Source Code: https://github.com/huggingface/trl/blob/main/trl/trainer/dpo_trainer.py#L568

@staticmethod
    def tokenize_row(features, processing_class, max_prompt_length, max_completion_length, add_special_tokens):
        tokenizer = processing_class  # the processing class is a tokenizer
        prompt_input_ids = tokenizer(features["prompt"], add_special_tokens=False)["input_ids"]
        chosen_input_ids = tokenizer(features["chosen"], add_special_tokens=False)["input_ids"]
        rejected_input_ids = tokenizer(features["rejected"], add_special_tokens=False)["input_ids"]

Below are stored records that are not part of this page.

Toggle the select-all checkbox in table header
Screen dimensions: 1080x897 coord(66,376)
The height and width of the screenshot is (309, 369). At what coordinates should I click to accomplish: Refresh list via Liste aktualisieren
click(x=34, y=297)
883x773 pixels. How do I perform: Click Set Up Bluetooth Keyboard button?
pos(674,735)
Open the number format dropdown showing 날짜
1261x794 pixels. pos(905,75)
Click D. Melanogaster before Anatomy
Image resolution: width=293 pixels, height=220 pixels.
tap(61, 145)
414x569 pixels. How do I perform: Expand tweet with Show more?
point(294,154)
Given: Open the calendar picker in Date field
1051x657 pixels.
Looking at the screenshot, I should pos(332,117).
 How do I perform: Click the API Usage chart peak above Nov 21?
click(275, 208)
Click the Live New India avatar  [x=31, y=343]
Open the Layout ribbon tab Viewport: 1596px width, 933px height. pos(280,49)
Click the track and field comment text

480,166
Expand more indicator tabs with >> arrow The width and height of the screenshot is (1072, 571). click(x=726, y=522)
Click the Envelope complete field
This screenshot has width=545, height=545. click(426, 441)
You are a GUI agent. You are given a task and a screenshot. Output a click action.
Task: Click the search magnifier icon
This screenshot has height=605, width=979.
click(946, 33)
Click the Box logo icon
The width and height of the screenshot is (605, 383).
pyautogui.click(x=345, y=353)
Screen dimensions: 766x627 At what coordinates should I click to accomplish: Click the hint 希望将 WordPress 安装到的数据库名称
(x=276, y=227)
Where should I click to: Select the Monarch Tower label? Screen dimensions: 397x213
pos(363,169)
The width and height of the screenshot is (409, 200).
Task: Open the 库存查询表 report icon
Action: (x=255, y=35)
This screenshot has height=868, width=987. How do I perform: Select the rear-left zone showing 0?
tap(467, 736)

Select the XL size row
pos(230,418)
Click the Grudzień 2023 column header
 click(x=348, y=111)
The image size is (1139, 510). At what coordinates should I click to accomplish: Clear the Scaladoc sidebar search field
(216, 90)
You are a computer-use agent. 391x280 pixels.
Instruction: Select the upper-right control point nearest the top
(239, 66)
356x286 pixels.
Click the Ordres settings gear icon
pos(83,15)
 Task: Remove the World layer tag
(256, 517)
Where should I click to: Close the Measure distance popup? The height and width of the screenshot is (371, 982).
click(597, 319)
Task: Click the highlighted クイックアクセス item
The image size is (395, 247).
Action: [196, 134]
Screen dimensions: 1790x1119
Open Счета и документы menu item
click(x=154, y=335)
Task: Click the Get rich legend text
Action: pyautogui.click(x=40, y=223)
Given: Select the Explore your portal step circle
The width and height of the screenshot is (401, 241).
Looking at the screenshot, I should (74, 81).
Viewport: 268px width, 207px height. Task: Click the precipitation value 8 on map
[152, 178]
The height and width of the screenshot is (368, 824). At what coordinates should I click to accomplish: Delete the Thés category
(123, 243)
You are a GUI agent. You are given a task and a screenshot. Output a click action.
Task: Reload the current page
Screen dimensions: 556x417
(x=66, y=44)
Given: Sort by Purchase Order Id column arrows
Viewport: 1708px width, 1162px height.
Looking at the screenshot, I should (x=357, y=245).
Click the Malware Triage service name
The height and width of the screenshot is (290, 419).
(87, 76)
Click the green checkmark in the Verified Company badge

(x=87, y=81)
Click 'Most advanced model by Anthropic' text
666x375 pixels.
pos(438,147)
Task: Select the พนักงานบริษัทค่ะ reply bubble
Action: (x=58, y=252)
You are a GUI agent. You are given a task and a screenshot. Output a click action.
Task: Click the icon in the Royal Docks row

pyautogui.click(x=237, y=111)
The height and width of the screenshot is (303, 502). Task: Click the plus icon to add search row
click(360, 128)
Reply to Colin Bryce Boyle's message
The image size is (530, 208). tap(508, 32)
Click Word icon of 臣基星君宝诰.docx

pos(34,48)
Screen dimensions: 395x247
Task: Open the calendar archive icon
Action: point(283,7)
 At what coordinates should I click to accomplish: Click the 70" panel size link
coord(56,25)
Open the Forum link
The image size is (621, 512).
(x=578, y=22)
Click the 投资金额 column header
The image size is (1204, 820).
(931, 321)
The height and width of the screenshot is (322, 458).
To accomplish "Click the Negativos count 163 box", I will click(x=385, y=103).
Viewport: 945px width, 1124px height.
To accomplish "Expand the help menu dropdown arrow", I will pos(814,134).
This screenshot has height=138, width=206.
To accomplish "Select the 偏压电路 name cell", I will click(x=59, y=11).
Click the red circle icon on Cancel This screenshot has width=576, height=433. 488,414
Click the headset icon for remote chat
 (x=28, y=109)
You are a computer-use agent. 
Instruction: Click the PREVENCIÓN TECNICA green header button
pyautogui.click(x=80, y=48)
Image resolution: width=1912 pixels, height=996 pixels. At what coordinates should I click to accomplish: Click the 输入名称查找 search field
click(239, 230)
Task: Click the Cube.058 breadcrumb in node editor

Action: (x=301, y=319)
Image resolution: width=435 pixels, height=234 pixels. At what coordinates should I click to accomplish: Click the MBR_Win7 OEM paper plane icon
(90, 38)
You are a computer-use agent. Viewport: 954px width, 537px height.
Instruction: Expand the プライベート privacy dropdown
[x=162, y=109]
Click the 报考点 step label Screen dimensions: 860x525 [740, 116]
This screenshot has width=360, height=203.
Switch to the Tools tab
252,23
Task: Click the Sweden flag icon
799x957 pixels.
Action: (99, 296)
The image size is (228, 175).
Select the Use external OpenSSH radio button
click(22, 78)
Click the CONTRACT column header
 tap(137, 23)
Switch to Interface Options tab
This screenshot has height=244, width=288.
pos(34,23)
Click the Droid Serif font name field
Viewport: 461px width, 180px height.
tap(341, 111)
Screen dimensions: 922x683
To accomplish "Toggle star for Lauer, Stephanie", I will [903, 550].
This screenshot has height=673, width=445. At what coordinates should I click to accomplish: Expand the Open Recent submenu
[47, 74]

        # Add special tokens (typically for encoder-decoder models)
        if add_special_tokens:
            if tokenizer.bos_token_id is not None:
                prompt_input_ids = [tokenizer.bos_token_id] + prompt_input_ids
            if tokenizer.eos_token_id is not None:
                prompt_input_ids = prompt_input_ids + [tokenizer.eos_token_id]
        chosen_input_ids = chosen_input_ids + [tokenizer.eos_token_id]
        rejected_input_ids = rejected_input_ids + [tokenizer.eos_token_id]

        # Truncate prompt and completion sequences
        if max_prompt_length is not None:
            prompt_input_ids = prompt_input_ids[-max_prompt_length:]
        if max_completion_length is not None:
            chosen_input_ids = chosen_input_ids[:max_completion_length]
            rejected_input_ids = rejected_input_ids[:max_completion_length]

        return {
            "prompt_input_ids": prompt_input_ids,
            "chosen_input_ids": chosen_input_ids,
            "rejected_input_ids": rejected_input_ids,
        }

So why use @staticmethod here?

@staticmethod
def tokenize_row(features, processing_class, max_prompt_length, max_completion_length, add_special_tokens):

The characteristics of this method are:

  • It doesn't use self (it's not specific to any one object).
  • It doesn't use cls (it doesn't access any class variables).
  • It's just a utility function for processing input data.
  • It has no state dependency on other members of the DPOTrainer class.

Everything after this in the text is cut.